The excuse for not removing the whip has been that Mr Townend is not standing at the next election. But the fact that his comments were backed by Greg Knight, the prospective parliamentary candidate in his Yorkshire East constituency, show that these feelings are not a last vestige of the Enoch Powell era but are being carried on by tomorrow's Tories as well.
Tory aide defects from a party with ‘nothing to say' on the serious issues
At a time when Tory membership is plunging new depths, the defection of former Hague and Major aide Ceri Evans was another warning to the Tories of disaffection with Hague's weak leadership and extreme policies.
Citing Hague's ‘Foreign land' speech as the last straw, he issued a statement saying ‘Quite simply, I believe that the issues facing Britain are best dealt with by strong leadership and a clear sense of purpose. Tony Blair has both these qualities. The Conservative Party has failed to grasp the opportunity to change and has failed to offer leadership on key issues such as education, health and enterprise'.
He also attacked the Tories' inability to come up with any credible policies where it counts. ‘What is the Conservative Party policy on education? Leave gap while somebody fills in silence. What is the Conservative Party policy on health? Leave gap while someone fills in silence. Crucially, and I think most disappointingly, what is the policy on tax, reform of tax and spending? It's the absence of those and therefore the deafening nature of a ‘Foreign Land' that causes me despair.' (Metropol, BBC2, 1/4/00)
Party faithful jump ship
What makes this all the more of a blow is that this is the third high-profile departure from the Tories within 15 months.

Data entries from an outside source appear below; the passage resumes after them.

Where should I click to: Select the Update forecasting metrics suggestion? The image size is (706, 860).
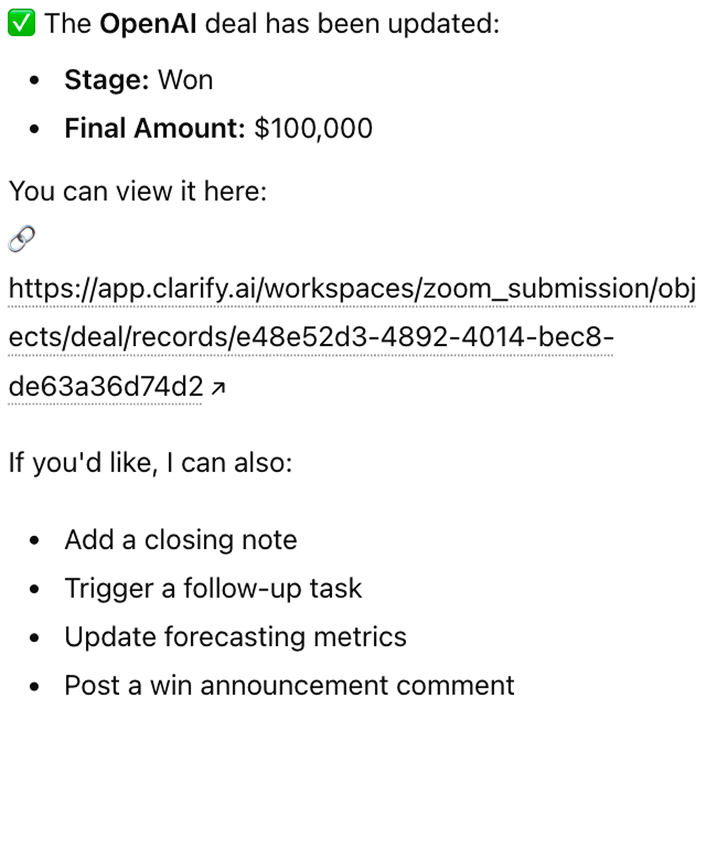[x=235, y=637]
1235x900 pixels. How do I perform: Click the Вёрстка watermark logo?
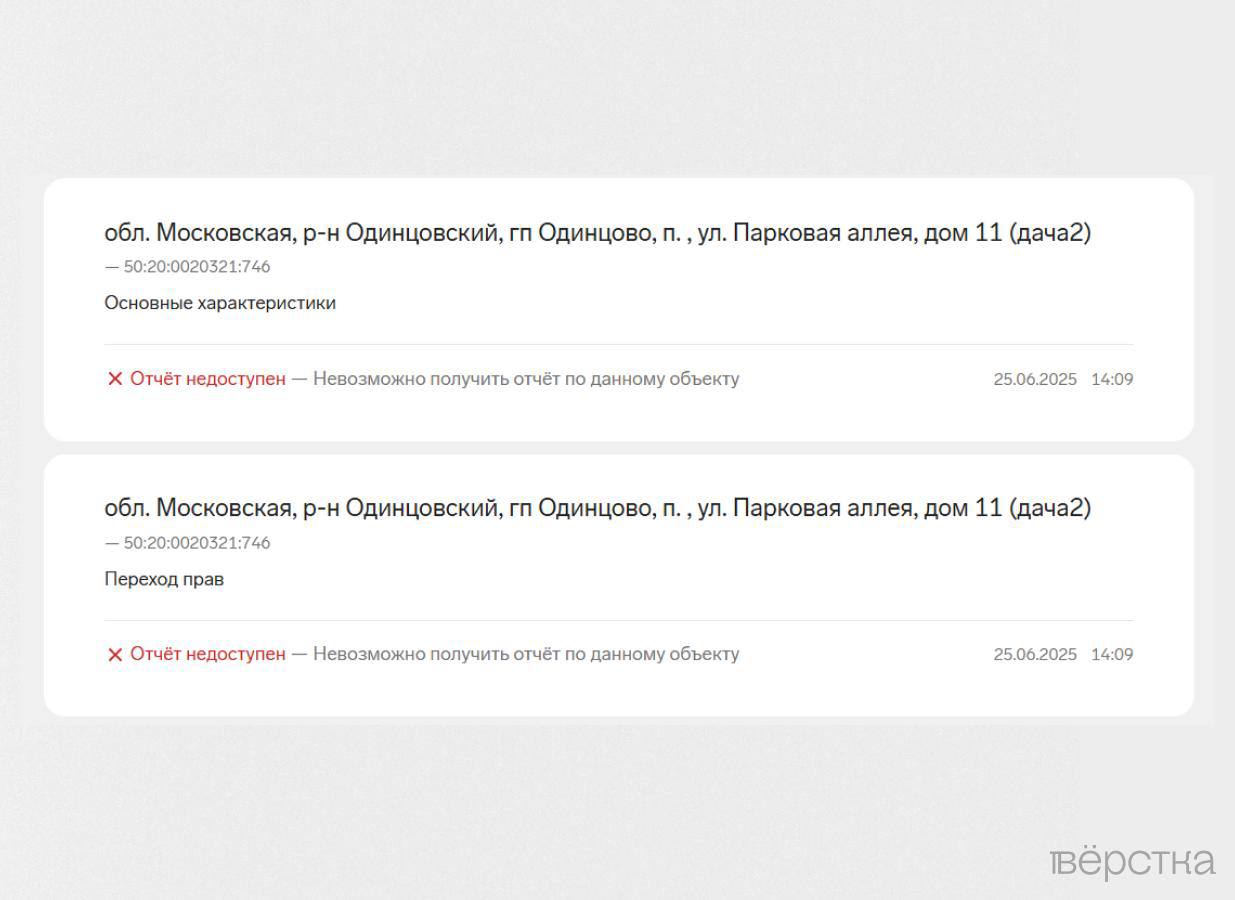pos(1133,862)
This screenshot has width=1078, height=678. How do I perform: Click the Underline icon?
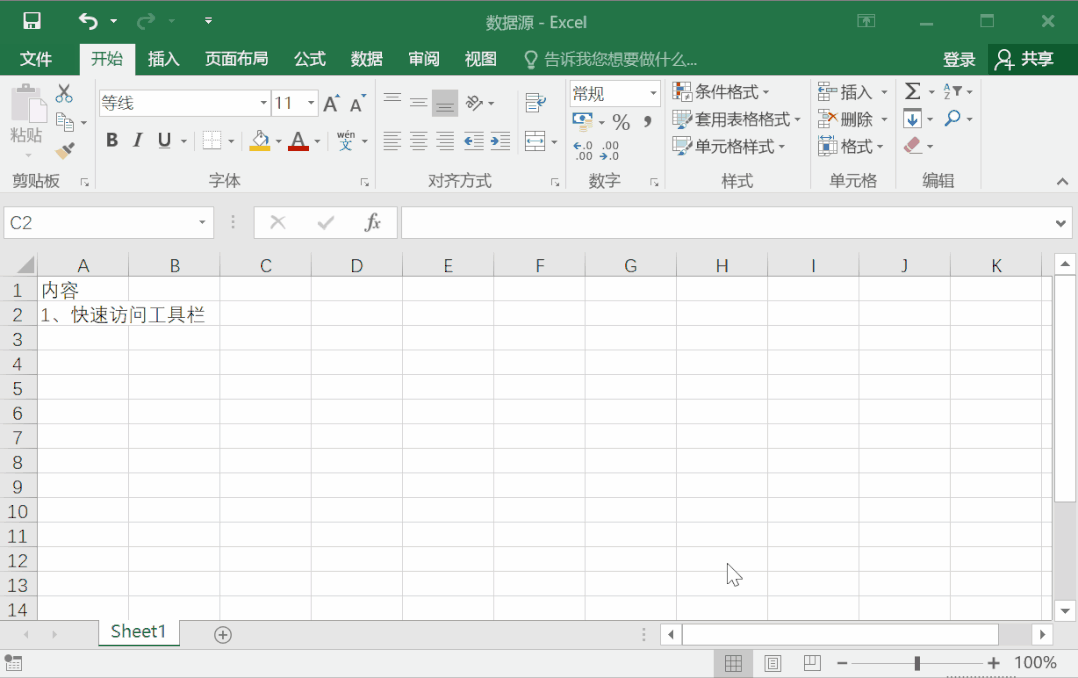(162, 140)
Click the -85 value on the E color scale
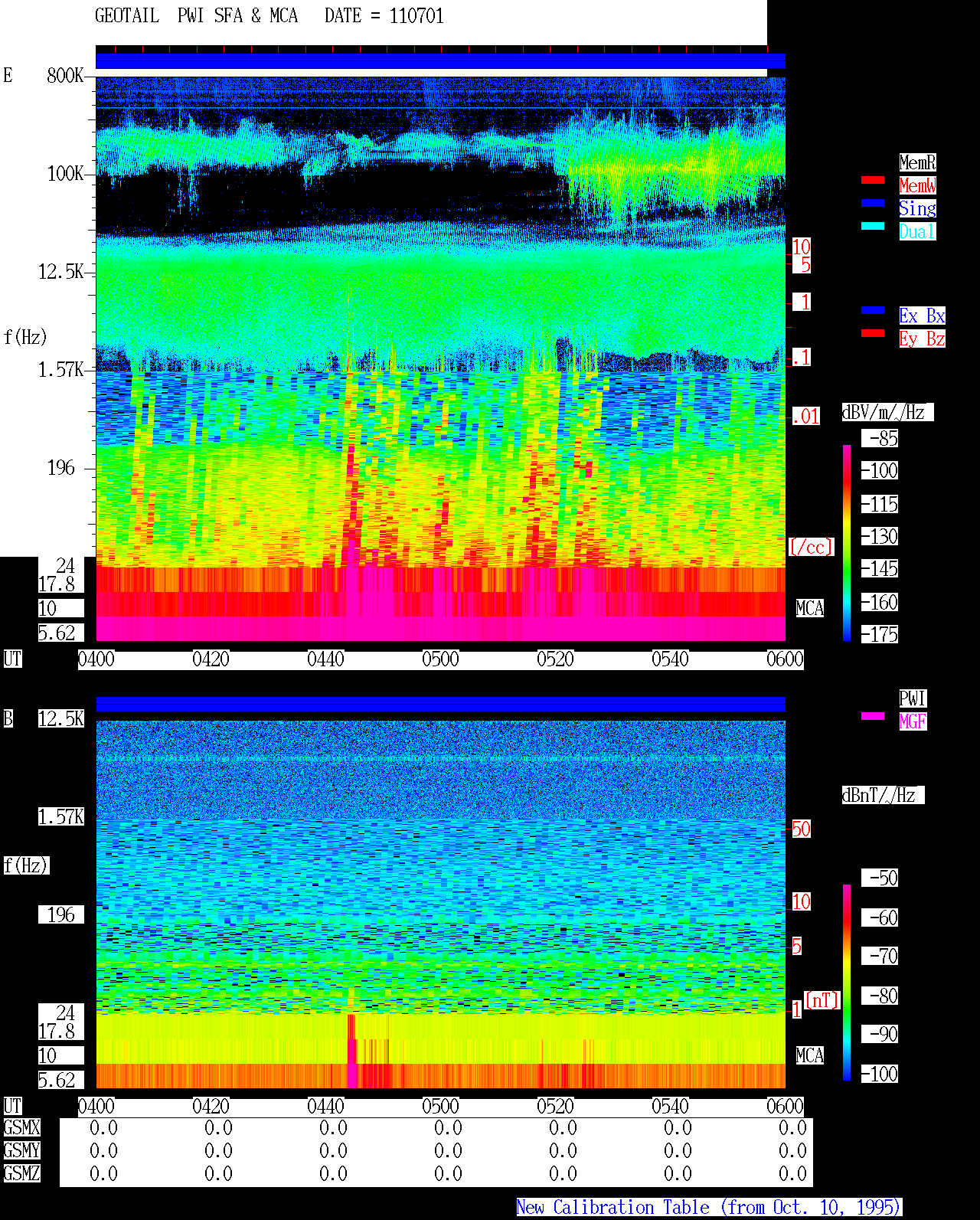This screenshot has height=1220, width=980. [x=883, y=439]
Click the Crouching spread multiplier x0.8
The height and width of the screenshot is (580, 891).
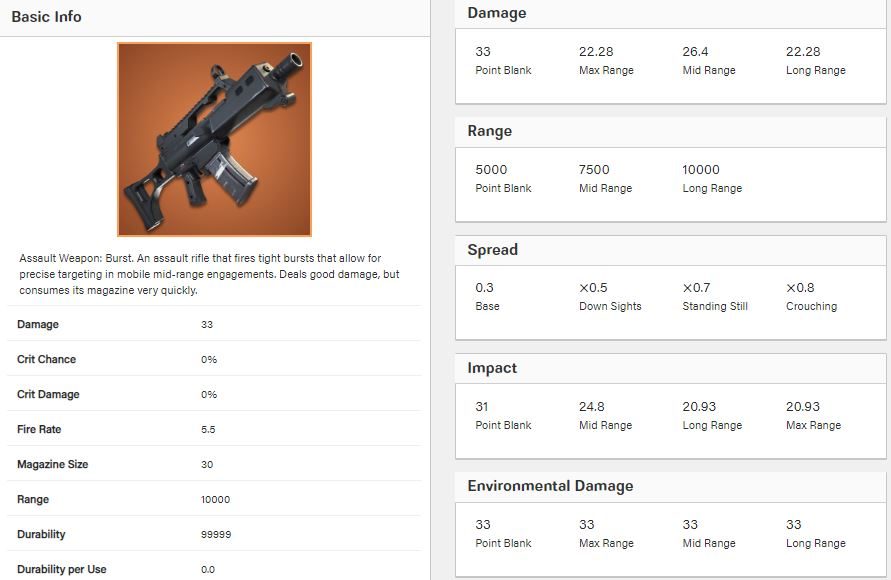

In December 1999, MP Shaun Woodward decided his politics were becoming completely marginalised in an increasingly intolerant party. Stating that Tory attitudes were based ‘more on prejudice than reason' (Evening Mail, 30/12/99) he left to join Labour.
Following fast in his footsteps was Tory mayor hopeful Ivan Massow, who quit to join Labour last August saying ‘The sad truth is that the Tories have become less compassionate, more intolerant and frankly just plain nasty.' (BBC News Online, 2/8/00)
Ever since William Hague became leader of the Tory party it has moved further and further to the right. It is absurd to end up with a situation where tolerant one-nation Tories are forced to desert while extremists are welcomed and even promoted. The front bench is now a who's who of euroscepticism, intolerance and downright prejudice.